You might be thinking this was a joke – I was not sure I should believe it when I read it – but here is an independent report from another news source.

It is not entirely clear what to say about this in Unhealthful News other than, perhaps, to note how good a job the reporters did in going on to explain why this was scientifically absurd:  No one is capable of predicting earthquakes with enough certainty to offer timely warnings.  If you want “sometime in the next twenty years, you might not want to be standing near a large window in San Francisco” they might be able to help, but acting on such information is not all that practical.

But it is even worse because these guys are not going on trial for reporting something that was wrong (even though no one else could have done any better), but rather for merely not reporting the right information.  That is, they did not issue an incorrect report or warning; they merely issued no warning at all.  Even if they had thought that the earthquake was somewhat likely to occur that week and failed to report it, they would have, at worst, been uncaring people who let down their countrymen.  But failing to be a good samaritan is not criminal, so long as you did not cause the problem yourself, unless you are some kind of official acting under a duty to provide real-time service.  Italy is a bit strange, but I cannot imagine that the geophysics people there swear an oath to protect their country against all enemies, foreign and tectonic.  Indeed, you can see why they would not want to issue an incorrect warning even if they were 10% sure (which would be very impressive), which would cause a costly panic they would be condemned for when they were wrong.

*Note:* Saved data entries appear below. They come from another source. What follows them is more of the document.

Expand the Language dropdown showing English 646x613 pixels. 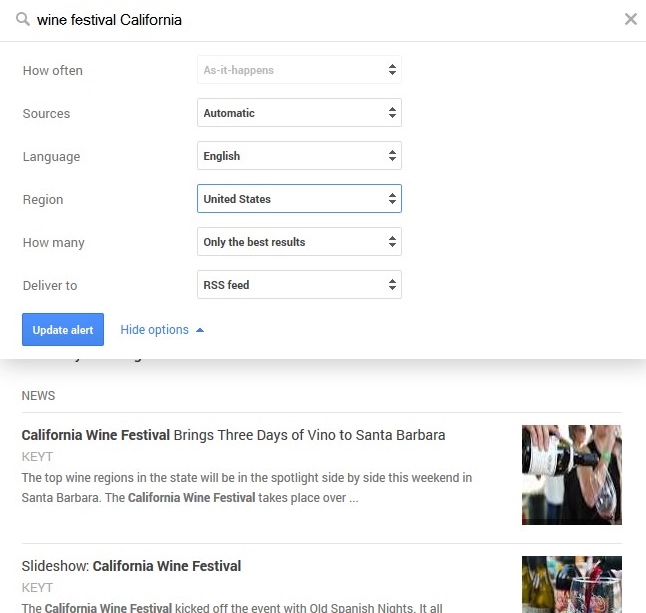coord(299,156)
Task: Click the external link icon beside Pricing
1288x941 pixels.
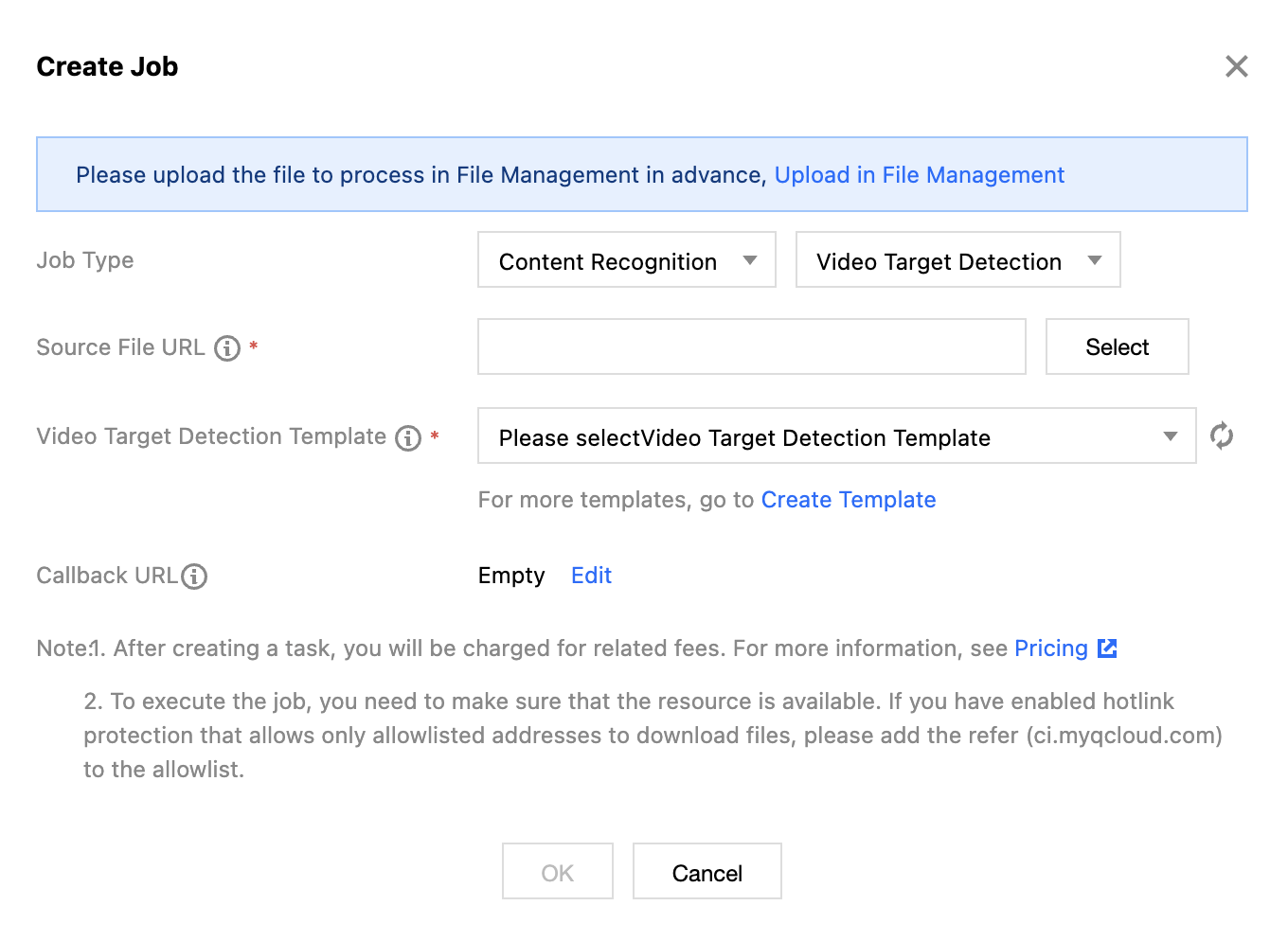Action: pos(1107,648)
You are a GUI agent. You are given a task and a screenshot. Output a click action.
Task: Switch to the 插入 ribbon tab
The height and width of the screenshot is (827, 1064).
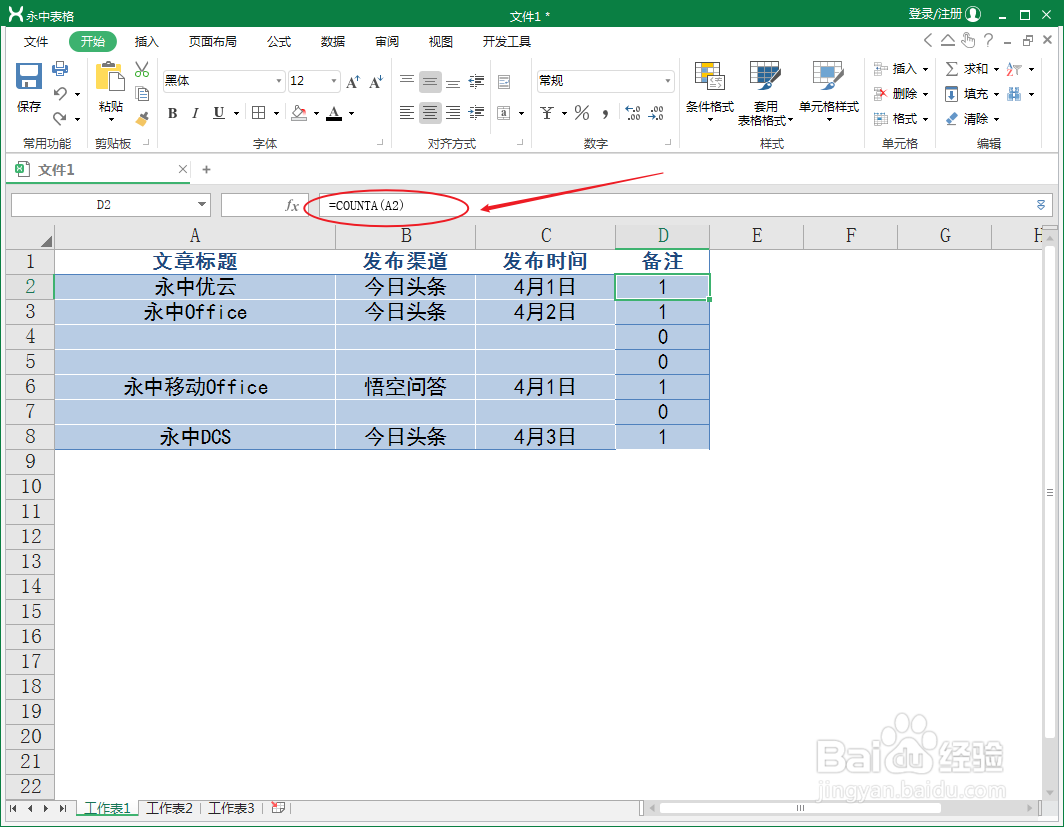146,41
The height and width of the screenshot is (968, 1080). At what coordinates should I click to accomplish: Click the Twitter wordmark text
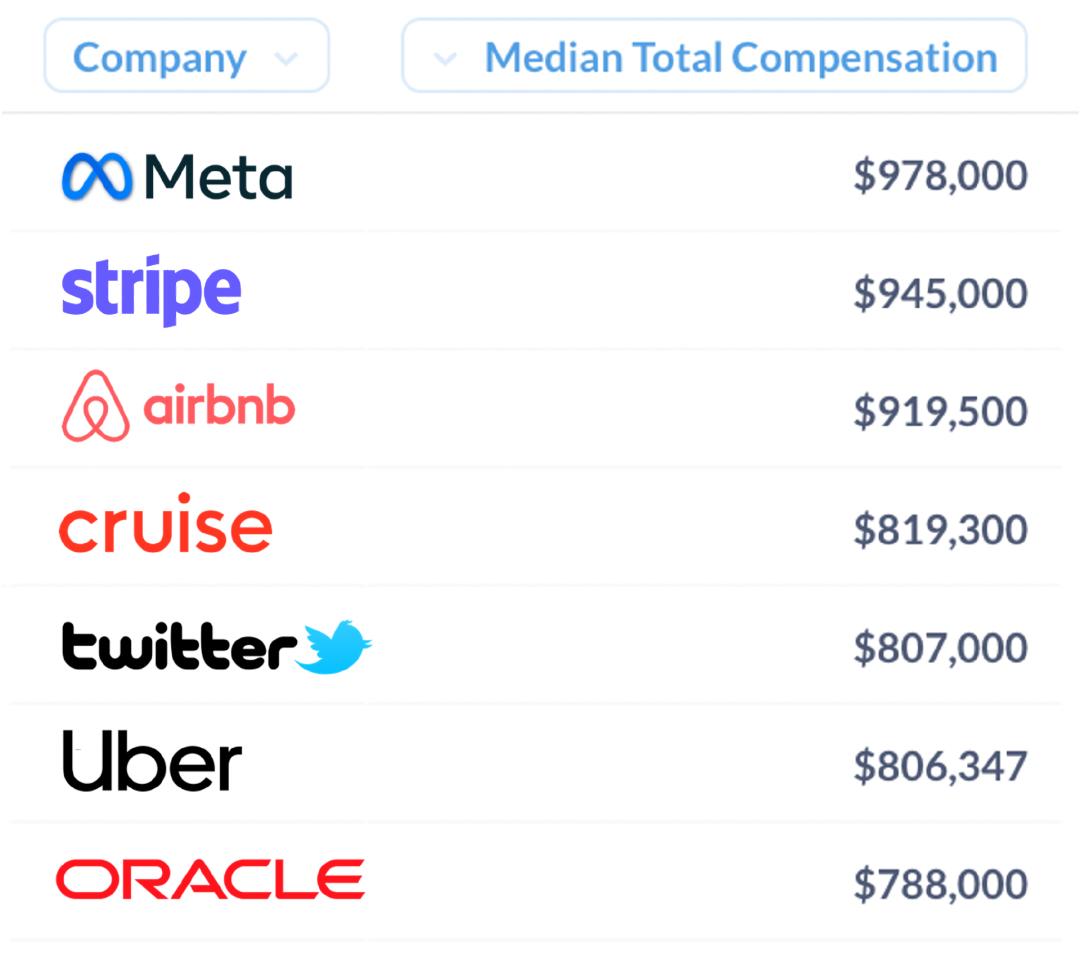point(179,646)
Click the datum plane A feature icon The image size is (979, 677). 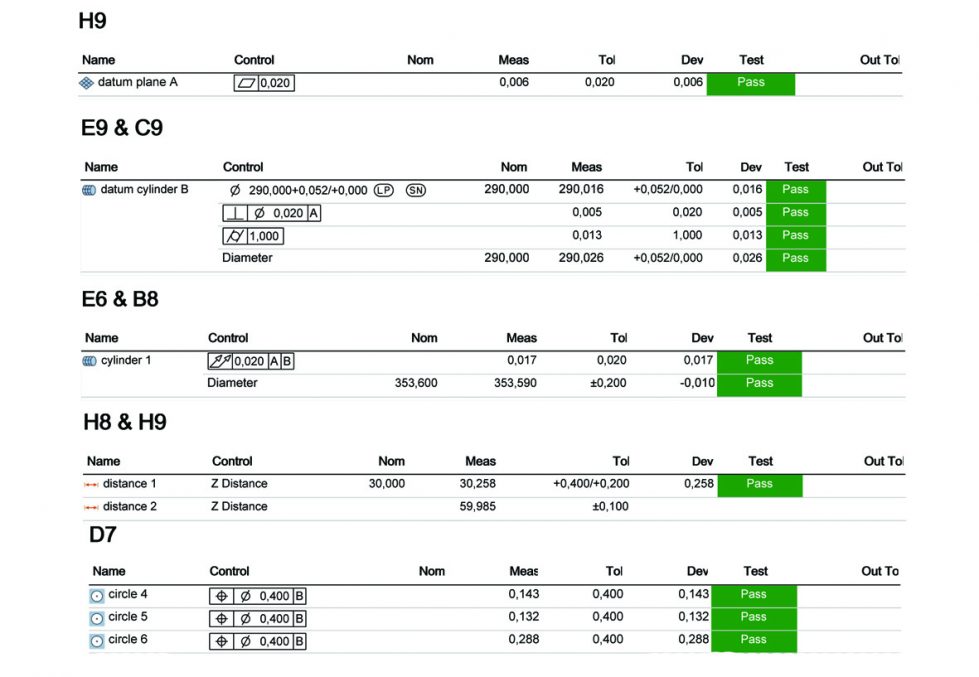86,83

Yet as troubling as this is, it would be just so cool if someone would indict health scientists for getting things wrong in a way that killed a few hundred people.  I would not suggest it for honest mistakes or impossible demands like the seismologists faced – we could just restrict it to those who were overtly dishonest in their analysis, or at least grossly negligent with regard to modern methods.  Better still, we could indict health reporters on the same grounds.

Yes, I realize there would be some unforeseen consequences.  But one of them might be a positive: we would probably have to end the War on Drugs to free up enough prison space.